That is largely because of a band of activists, backed by Ralph Nader, who have assailed the project as a bald giveaway of public assets to private interests. They have fought the deal before the council, in front of a zoning board and in the courts, losing at every turn but repeatedly delaying groundbreaking as they raise alarms.
“We’ve been warning the District government,” Nader said. “It’s just like hitting a stone wall. There are very few people who stand up for the taxpayers’ assets.”
At issue for Nader is the price of the land, which the city intends to sell to a private developer planning to build more than 150 luxury apartments and retail space — in addition to the library, firehouse and affordable housing.
In recent weeks, a lawyer affiliated with Nader’s group asked the District’s U.S. attorney to investigate the deal, citing in a Sept. 30 letter an “appearance of corruption and possible illegality.” The letter renews claims of a giveaway, citing a private document it obtained showing that investors stand to make tens of millions of dollars.

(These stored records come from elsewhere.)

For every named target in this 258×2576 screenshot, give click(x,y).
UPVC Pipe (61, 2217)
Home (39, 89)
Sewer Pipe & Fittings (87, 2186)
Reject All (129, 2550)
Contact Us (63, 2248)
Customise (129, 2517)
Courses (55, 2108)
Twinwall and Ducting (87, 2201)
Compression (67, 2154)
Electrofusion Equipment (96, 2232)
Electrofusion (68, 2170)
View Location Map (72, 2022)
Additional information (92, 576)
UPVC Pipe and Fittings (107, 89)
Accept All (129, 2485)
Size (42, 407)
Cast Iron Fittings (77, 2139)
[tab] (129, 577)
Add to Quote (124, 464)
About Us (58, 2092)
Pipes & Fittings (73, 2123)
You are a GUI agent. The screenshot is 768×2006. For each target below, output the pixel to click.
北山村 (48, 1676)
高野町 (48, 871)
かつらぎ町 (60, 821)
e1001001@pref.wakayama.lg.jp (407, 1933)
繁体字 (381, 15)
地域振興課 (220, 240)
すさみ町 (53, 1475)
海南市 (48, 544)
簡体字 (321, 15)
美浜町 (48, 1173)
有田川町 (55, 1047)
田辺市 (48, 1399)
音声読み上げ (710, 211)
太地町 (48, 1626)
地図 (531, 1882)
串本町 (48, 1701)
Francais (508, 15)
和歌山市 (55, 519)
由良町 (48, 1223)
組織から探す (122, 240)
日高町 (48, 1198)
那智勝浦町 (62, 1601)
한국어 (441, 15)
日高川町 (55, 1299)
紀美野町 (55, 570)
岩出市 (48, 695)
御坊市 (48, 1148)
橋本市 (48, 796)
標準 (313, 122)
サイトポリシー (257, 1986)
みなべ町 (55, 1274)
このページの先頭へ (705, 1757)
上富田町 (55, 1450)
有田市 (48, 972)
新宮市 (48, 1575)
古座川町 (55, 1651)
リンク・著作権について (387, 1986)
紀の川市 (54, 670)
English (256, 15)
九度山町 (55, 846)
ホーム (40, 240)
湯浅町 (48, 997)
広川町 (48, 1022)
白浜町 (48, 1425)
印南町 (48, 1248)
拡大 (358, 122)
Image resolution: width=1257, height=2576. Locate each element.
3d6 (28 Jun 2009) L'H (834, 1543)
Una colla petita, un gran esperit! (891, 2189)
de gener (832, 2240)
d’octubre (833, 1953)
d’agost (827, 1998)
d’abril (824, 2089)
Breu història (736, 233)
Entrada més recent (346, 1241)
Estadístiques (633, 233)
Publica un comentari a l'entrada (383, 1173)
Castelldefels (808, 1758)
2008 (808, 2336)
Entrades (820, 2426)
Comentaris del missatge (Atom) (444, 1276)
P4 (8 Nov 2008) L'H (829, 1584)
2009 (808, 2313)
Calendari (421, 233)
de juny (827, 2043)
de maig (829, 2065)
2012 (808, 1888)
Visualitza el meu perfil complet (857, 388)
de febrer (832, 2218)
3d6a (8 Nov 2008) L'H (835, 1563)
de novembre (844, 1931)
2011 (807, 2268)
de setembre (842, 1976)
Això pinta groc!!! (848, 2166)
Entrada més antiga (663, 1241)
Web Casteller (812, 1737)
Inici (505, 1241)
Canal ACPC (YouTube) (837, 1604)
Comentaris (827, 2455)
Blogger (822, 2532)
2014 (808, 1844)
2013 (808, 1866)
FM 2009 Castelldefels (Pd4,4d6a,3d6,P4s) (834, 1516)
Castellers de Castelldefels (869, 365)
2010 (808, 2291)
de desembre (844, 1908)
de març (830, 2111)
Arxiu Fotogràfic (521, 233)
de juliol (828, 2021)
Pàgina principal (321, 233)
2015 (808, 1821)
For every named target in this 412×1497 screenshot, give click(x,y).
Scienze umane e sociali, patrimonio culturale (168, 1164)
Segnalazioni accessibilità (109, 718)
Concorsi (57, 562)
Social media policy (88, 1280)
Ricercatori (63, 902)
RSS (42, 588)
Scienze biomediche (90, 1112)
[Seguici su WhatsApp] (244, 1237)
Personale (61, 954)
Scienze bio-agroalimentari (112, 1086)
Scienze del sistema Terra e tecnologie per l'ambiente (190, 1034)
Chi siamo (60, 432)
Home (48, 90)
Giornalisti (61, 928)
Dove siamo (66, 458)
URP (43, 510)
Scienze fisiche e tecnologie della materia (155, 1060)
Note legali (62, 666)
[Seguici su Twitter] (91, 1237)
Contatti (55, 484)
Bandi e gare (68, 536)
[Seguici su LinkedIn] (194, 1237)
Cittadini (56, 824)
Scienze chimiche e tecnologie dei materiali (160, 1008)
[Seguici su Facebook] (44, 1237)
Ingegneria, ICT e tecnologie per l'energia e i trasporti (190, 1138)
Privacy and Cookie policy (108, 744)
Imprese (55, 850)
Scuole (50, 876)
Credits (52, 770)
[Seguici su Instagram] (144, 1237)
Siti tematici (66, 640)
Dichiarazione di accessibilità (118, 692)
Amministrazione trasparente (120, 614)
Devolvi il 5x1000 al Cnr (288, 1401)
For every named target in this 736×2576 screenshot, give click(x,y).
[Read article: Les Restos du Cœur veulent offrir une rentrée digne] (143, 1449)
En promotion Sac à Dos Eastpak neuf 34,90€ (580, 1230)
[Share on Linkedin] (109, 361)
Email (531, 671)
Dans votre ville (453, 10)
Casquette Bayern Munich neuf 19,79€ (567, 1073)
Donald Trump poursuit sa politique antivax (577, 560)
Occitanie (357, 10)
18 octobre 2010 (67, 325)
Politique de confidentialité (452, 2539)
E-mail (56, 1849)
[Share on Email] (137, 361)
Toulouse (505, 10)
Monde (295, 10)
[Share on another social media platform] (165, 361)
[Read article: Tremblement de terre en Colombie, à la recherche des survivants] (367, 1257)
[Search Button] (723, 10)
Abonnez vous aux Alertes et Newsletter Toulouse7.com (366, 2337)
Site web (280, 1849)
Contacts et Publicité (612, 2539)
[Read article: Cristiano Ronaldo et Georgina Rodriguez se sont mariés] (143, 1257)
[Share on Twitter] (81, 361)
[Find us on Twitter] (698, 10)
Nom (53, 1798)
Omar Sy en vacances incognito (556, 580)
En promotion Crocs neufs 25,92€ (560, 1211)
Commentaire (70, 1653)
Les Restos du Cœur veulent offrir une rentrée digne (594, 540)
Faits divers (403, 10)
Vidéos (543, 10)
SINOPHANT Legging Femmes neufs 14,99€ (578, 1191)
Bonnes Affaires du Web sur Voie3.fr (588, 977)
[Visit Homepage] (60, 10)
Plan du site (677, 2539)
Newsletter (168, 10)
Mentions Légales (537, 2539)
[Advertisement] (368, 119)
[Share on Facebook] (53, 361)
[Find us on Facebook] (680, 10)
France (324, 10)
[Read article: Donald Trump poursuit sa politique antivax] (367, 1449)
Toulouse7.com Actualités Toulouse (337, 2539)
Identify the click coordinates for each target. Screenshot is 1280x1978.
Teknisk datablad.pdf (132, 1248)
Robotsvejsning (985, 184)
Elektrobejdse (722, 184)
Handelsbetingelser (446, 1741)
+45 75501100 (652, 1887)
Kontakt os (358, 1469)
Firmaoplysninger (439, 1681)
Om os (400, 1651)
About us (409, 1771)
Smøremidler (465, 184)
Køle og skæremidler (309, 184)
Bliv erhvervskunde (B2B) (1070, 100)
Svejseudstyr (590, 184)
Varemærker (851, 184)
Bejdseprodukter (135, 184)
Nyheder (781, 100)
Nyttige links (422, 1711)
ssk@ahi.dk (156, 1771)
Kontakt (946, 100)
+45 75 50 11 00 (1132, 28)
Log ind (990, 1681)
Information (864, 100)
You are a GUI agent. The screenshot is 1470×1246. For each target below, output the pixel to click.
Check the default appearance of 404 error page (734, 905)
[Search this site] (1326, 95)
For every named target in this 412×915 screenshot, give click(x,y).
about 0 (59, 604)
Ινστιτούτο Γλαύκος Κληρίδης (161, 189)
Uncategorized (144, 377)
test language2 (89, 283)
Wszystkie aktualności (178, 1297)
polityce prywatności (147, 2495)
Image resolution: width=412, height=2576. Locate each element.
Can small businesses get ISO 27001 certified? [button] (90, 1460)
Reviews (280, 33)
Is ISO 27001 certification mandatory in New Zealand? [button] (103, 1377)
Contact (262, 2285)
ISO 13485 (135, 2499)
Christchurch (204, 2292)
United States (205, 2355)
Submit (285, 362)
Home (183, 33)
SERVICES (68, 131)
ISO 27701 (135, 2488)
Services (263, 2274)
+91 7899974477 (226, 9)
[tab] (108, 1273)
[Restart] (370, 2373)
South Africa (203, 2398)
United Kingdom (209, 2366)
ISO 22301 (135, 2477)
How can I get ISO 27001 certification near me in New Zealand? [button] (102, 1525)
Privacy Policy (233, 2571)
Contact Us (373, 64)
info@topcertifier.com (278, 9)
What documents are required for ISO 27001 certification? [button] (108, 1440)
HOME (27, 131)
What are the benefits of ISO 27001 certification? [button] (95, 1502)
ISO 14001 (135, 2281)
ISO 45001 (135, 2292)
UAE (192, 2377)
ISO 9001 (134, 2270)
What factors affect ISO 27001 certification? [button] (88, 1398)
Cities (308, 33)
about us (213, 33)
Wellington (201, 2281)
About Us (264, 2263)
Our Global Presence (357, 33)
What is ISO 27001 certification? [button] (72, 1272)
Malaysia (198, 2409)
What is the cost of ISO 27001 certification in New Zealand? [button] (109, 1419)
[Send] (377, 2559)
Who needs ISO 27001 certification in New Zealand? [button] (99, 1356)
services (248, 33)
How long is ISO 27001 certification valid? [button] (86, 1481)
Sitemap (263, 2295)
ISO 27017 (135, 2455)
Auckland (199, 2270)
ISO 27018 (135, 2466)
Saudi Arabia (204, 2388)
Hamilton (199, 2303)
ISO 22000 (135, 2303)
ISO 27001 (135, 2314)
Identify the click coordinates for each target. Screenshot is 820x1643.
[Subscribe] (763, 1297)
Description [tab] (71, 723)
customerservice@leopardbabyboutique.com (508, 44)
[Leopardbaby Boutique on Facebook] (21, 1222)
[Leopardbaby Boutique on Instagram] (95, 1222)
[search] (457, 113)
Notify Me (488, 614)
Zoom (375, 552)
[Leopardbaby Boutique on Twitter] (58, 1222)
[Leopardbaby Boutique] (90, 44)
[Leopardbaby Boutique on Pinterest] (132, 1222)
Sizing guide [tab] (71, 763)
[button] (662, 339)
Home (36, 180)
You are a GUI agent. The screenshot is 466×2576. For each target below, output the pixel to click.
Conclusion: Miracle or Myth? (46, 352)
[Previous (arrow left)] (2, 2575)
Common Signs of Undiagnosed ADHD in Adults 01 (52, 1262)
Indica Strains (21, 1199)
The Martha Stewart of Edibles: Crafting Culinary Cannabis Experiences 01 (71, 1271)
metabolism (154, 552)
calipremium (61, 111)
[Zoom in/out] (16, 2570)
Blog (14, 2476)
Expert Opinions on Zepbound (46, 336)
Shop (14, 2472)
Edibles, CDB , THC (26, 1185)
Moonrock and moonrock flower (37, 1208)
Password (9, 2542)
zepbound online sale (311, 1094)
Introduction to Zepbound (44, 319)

The unyielding opposition, however, has deeply vexed neighborhood groups, who accuse the Nader group of advancing an agenda biased against public-
private partnerships at the expense of the community’s wishes for new residents and amenities. And frustrated city officials and developers say that the activists have twisted facts and shown little understanding of the practicalities of urban development in the course of delaying a project expected to return about $3.5 million in taxes annually to city coffers.
“We’re going to be one of the last libraries renovated,” said Susan Haight, who lives near the redevelopment site and leads the Friends of the West End Library. “I just find [the opponents] very, very frustrating. . . . It’s over, and it’s time to move on.”
The fight also carries implications for other public-private land deals, which have become a favored vehicle for city officials to promote economic development with public spending without violating the city’s strict debt cap. Mayor Vincent C. Gray (D) has proposed financing a new professional soccer stadium by swapping a city office building for privately held land in Southwest Washington.
Some of the same people who oppose the West End project are fighting another deal: the redevelopment of a former public school on Capitol Hill that involves the same developer. And the Nader-backed Library
Renaissance Project has been skeptical of another plan, in its early stages, to refurbish the Martin Luther King Jr. Memorial Library by expanding the building and leasing part of it to private parties.